In the air, physicians are often faced with a make-it-work scenario.
There are no universal standards for in-flight emergencies, so different countries have different protocols and kits – and some are better than others, Zang said. And while the United States’ emergency kits may be part of the pre-flight check list, meaning the airplane can’t take off without one, how often the equipment or drugs in the kit are checked is less clear, Zang found.
On a recent flight to Fort Lauderdale, Fla., Jennifer Vuich, RN, CCRN, CEN, a clinical nurse in Penn’s Emergency Department, and her partner Donelle Rhoads, MD, a surgeon affiliated with Penn’s Chester County Hospital, responded to a woman in her 70s who had fallen to the floor near the cockpit. After tending to her for a bit, Vuich realized she no longer had a pulse and started CPR, while another physician kept her airway open, and Rhoads called for an AED.
The woman became responsive but was believed to have gone into cardiac arrest, so Vuich administered aspirin. She also wanted to place an IV in her, but the medical equipment wasn’t in a centralized, user-friendly location, she said, and the tubing was of questionable quality, so she decided not to use it.
“I also had to make the decision to not place her on oxygen because there was no way to secure it,” Vuich said. “We were sitting directly behind the cockpit door, and it was left me to decide whether or not to risk it.”

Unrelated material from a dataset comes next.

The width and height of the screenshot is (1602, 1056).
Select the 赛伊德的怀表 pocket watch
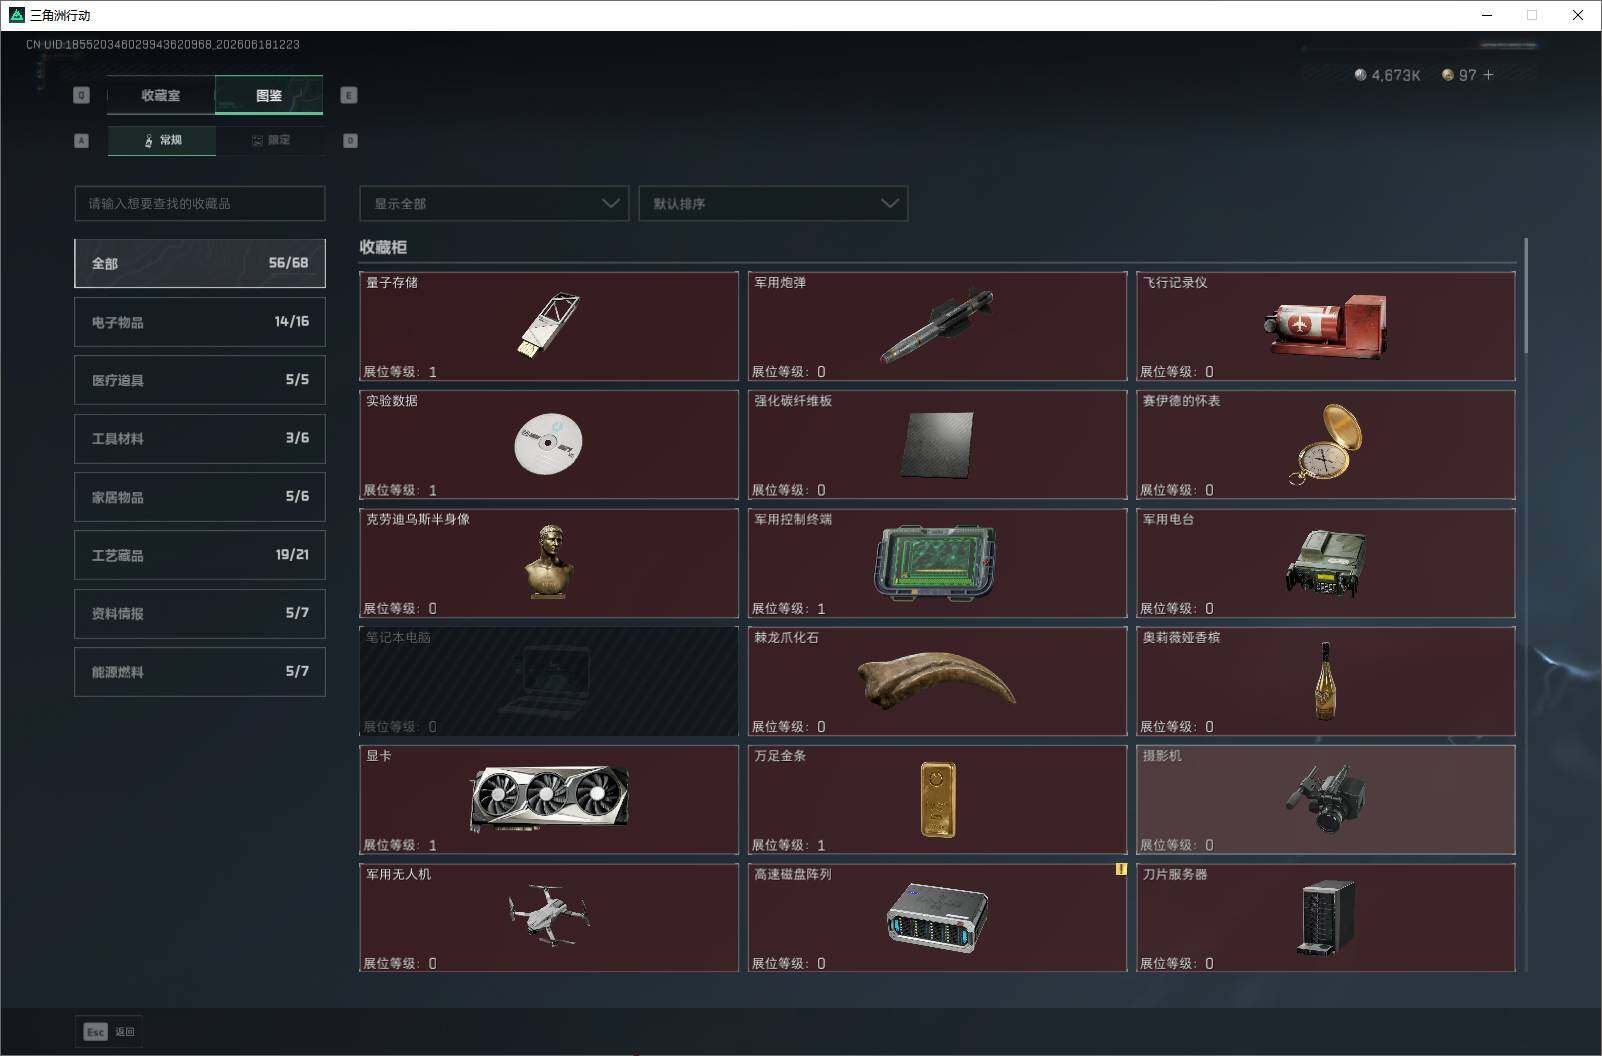click(1326, 444)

Thankfully, the plane made an emergency landing at Raleigh-Durham International Airport in North Carolina, where first responders were waiting to take the woman to the hospital. Once the responders placed her on a heart monitor, she was found to be in complete heart block, Vuich said, and received a permanent pacemaker before she was discharged home.
“In a civilian medical emergency outside of a hospital setting, you really just have to go back to the basics and be resourceful,” Vuich said. “It may not be as comfortable because you don’t have the equipment or diagnostics that you’re used to, but you just have to rely on that gut instinct and do what you can.” (You can read more about Vuich’s experience, including a first-person account from the patient herself, in this month’s Presby Bulletin.)
While in-flight emergences aren’t specifically covered during medical education and training, there are courses available through some airlines to better prepare physicians, including one called Doctors on Board at Lufthansa.
They also have the option to pre-register on their flights, giving them the opportunity to review what’s in the medical kit before takeoff. Over 11,000 physicians are registered.
“They have one of the most extensive programs and medical kits,” Zang said.
Medical and aviation organizations have also come together in an effort to improve the level of care in the sky, but nothing has been officially implemented internationally or domestically to reflect that.
The Aerospace Medical Association expert panel and International Air Transport Association have both agreed and released recommendations to update the emergency medical kit in the United States; however, Zang said the FAA has no plans to revisit what the kit contains at this time.
“It has never been updated since ,” Zang said, “despite obviously medicine changing in almost the last two decades.”